What’s older, software or agile?

For each and every accomplishment in today’s business world, we say thank you to nimble technology. Smart automation and robust analytics have made us masters of productivity and strategizing, pushing our companies straight to the competitive edge.

What we do struggle with is HR.

Though empowered with no less powerful toolkits, representatives of this and other crucial supporting departments are still lagging behind our production and customer-facing teams. This brings up the question – is agile tech all we need, or do we have to make HR agile in its core?

Is an agile approach to HR even feasible?

And if so, how to employ it?

Why We Need Agile HR?

We work in a customer-centered world, where every single aspect of our organizations must aim to accomplish the same goal. Some call it customer satisfaction, others customer success. In any case, it’s obvious who has a precedence.

Of course, agile software development serves this mutual purpose as well. Without it, we wouldn’t be able to meet the ever-growing demands of the modern consumer. Our production lines would flop, and so will all other organizational aspects task with keeping the customer hungry for more.

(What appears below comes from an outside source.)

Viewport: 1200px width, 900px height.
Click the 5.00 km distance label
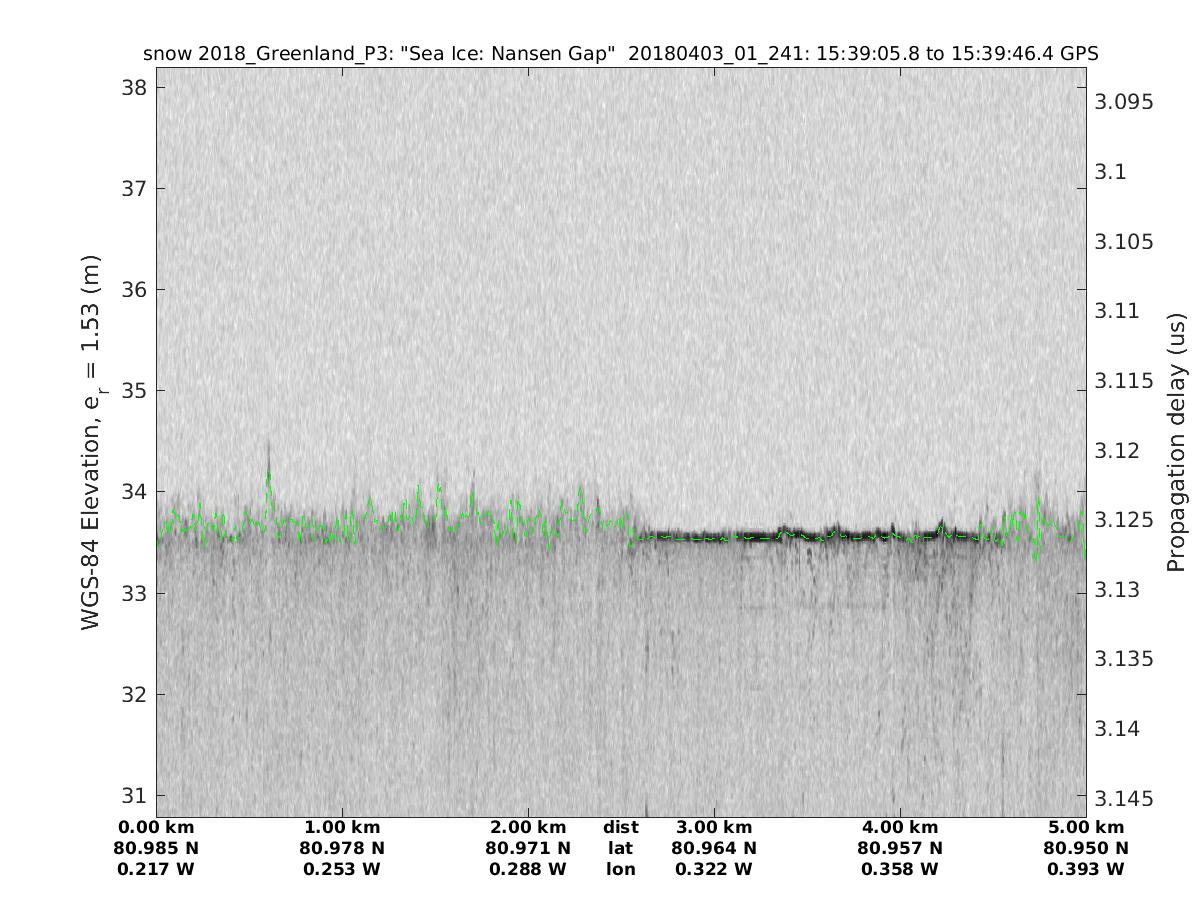(x=1086, y=827)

And, that requires one hungry workforce.

The best equipped among us have succeeded in retaining our large customer pools, but at what price? Being so focused on the receiving end, we’ve forgotten about two crucial things – our talent pools and employee satisfaction. Moving forward, we’ve forgotten to recharge our HR batteries.

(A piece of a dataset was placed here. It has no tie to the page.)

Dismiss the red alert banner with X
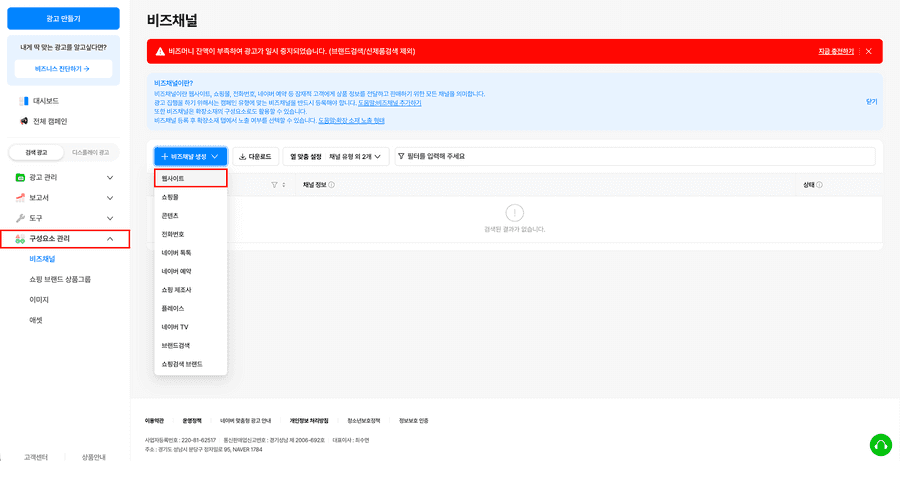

Without HR to take care of our employees, we’ll hardly be able to take care of our customers for long. Despite all our investments in cutting-edge HR tech, human resources remain traditional and unequipped to meet the ever-growing demands of the modern workplace.

Is Agile HR an Urban Legend?

Of course not.

A lot of (successful) organizations are sending their HR teams off to agile training courses, where they are learning how to implement and use nimble technology in everyday processes, but also how to make a switch from traditional processes to sustainable workflows.

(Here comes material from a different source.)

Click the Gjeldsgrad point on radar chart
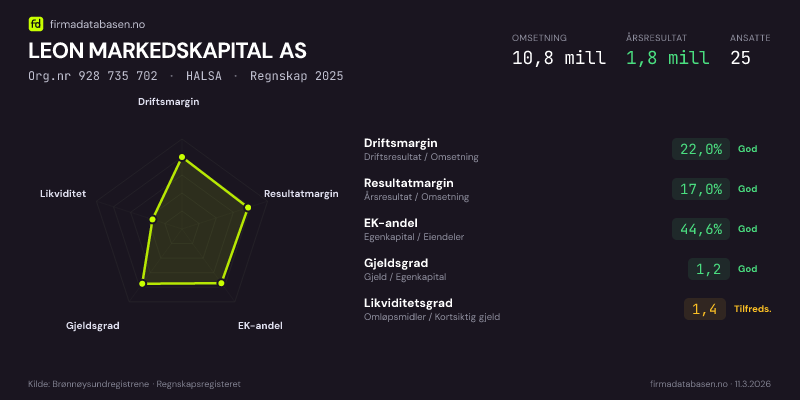The image size is (800, 400). click(x=143, y=284)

A good example comes from ING, a leading provider of personal banking and savings accounts, which understood that agile customer service and banking technology cannot help them move forward without an agile approach to HR to support them.

So, ING did some research.

Their leadership team visited a couple of digitally native companies like Netflix and Zappos to see how this approach works in practice. They talked to their (millennial) employees about what attracted them to these companies and what made them decide to build a career there.

In doing so, ING learned a valuable lesson – that agile is not only about tech and automation, but even more about building a culture in which attitude, collaboration, and readiness to learn and improve are the most valuable assets.

Interestingly enough, they all fall under the HR bracket.

How to Make Your HR Agile?

Take a hint from ING and go see agile teams in action.

You’ll learn that apart from collaboration and continual development, this approach implies more frequent assessments of employees’ KPIs and HR’s performance itself. Instead of annual cycles, agile HR uses short milestones as a gauge that helps track and improve everyday operations.

An agile HR team also relies on total workforce management system for keeping these operations in check. As all agile tools, these systems allow them to allocate tasks, collaborate in real time, introduce transparency, as well as record and analyze their milestones.

A huge part of HR processes can be automated, but keep in mind that automation only serves to speed up repetitive and administrative tasks so that your team could devote their time to actual legwork. This especially applies to real-time employee feedback and response.

So, go see how others are doing this, but develop your own approach.

Since agile is about streamlining operations through best practices, it’s not exactly a copy-paste methodology. You’ll have to experiment to keep improving. To see what works and what doesn’t, introduce biweekly revision meetings.

Your employees are burning up the last of their energy trying to keep up the pace with demands of modern customers, and HR is the only support system they have. As a backbone of your organization, just imagine how far it would be able to go if you make it agile enough.